In the usual formulation of quantum steering, two distant parties, Alice and Bob, are considered, they share an unknown quantum state ${\displaystyle \rho }$  with induced states ${\displaystyle \rho _{A}}$  and ${\displaystyle \rho _{B}}$  for Alice and Bob respectively. Alice and Bob can both perform local measurements on their own subsystems, for instance, Alice and Bob measure ${\displaystyle x}$  and ${\displaystyle y}$  and obtain the outcome ${\displaystyle a}$  and ${\displaystyle b}$ . After running the experiment many times, they will obtain measurement statistics ${\displaystyle p(a,b|x,y)}$ , this is just the symmetric scenario for nonlocal correlation. Quantum steering introduces some asymmetry between two parties, viz., Bob's measurement devices are trusted, he knows what measurement his device carried out, meanwhile, Alice's devices are untrusted. Bob's goal is to determine if Alice influences his states in a quantum mechanical way or just using some of her prior knowledge of his partial states and by some classical means. The classical way of Alice is known as the local hidden states model which is an extension of the local variable model for Bell nonlocality and also a restriction for separable states model for quantum entanglement.

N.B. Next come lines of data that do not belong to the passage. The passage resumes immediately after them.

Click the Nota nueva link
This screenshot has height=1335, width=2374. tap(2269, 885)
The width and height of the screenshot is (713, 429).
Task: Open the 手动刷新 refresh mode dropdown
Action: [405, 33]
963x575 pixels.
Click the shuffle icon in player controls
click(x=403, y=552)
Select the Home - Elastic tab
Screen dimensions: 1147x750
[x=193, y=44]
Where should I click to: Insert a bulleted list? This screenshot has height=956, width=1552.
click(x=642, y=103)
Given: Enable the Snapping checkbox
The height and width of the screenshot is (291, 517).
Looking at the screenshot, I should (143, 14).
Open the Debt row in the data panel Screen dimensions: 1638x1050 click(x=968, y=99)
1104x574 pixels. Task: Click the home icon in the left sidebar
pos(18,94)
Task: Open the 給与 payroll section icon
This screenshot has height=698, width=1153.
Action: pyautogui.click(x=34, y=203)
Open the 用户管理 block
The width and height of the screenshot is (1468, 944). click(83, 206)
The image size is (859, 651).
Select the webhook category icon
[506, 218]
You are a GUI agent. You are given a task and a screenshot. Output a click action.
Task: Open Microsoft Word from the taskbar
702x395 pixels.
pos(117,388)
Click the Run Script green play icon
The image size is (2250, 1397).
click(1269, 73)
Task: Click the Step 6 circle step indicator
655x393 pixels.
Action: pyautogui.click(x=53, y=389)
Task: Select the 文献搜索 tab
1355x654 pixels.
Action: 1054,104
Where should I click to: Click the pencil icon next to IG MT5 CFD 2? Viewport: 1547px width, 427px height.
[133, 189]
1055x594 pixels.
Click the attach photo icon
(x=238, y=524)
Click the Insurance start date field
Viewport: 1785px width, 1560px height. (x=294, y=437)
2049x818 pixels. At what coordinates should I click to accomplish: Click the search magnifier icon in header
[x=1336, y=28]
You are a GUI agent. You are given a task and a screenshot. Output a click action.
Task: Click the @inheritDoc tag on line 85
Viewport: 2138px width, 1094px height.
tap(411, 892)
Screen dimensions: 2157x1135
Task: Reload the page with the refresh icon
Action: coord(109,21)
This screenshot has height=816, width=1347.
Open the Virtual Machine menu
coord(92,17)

Mathematically, consider Alice having the measurement ${\displaystyle M=\{X_{1},\cdots ,X_{n}\}}$ , where the elements ${\displaystyle X_{i}}$  make up a POVM and the set ${\displaystyle \{a_{1},\cdots ,a_{n}\}}$  are the corresponding outcomes. Then Bob's local state assemblage (a set of positive operators) corresponding to Alice's measurement ${\displaystyle M}$  is

${\displaystyle {\mathcal {S}}=\{\rho _{a_{1}|M},\cdots ,\rho _{a_{n}|M}\}}$  with ${\displaystyle \sum _{i=1}^{n}p(a_{i}|M)\rho _{a_{i}|M}=\rho _{B}}$  where the probability ${\displaystyle p(a_{i}|M)=\mathrm {Tr} (\rho _{a_{i}|M})}$ .

Similar to the case of quantum entanglement, we define first un-steerable states. We introduce the local hidden state assemblage ${\displaystyle {\mathcal {A}}=\{\sigma _{\lambda }\}}$  for which ${\displaystyle \sum _{\lambda }p(\lambda )=\sum _{\lambda }\mathrm {Tr} (\sigma _{\lambda })=1}$  and ${\displaystyle \sum _{\lambda }p(\lambda )\sigma _{\lambda }=\rho _{B}}$ . We say that a state is un-steerable if for an arbitrary POVM measurement ${\displaystyle M=\{X_{1},\cdots ,X_{n}\}}$  and state assemblage ${\displaystyle {\mathcal {S}}=\{\rho _{a_{1}|M},\cdots ,\rho _{a_{n}|M}\}}$ , there exists a local hidden state assemblage ${\displaystyle {\mathcal {A}}=\{\sigma _{\lambda }\}}$  such that

${\displaystyle \rho _{a_{i}|M}=\sum _{\lambda }p(\lambda )p(a_{i}|M,\lambda )\sigma _{\lambda }}$  for all ${\displaystyle a_{i}}$ .

A state is called a steering state if it is not un-steerable.

Let us do some comparison among Bell nonlocality, quantum steering, and quantum entanglement. By definition, a Bell nonlocal which does not admit a local hidden variable model for some measurement setting, a quantum steering state is a state which does not admit a local hidden state model for some measurement assemblage and state assemblage, and quantum entangled state is a state which is not separable. They share a great similarity.

• local hidden variable model ${\displaystyle p(a,b|x,y)=\sum _{\lambda }p(a|x,\lambda )p(b|y,\lambda )p(\lambda )}$ 
• local hidden state model ${\displaystyle p(a,b|x,y)=\sum _{\lambda }p(a|x,\lambda )\mathrm {Tr} (F_{b|y}\sigma _{\lambda })p(\lambda )}$ 
• separable state model ${\displaystyle p(a,b|x,y)=\sum _{\lambda }\mathrm {Tr} (E_{a|x}\chi _{\lambda })\mathrm {Tr} (F_{b|y}\sigma _{\lambda })p(\lambda )}$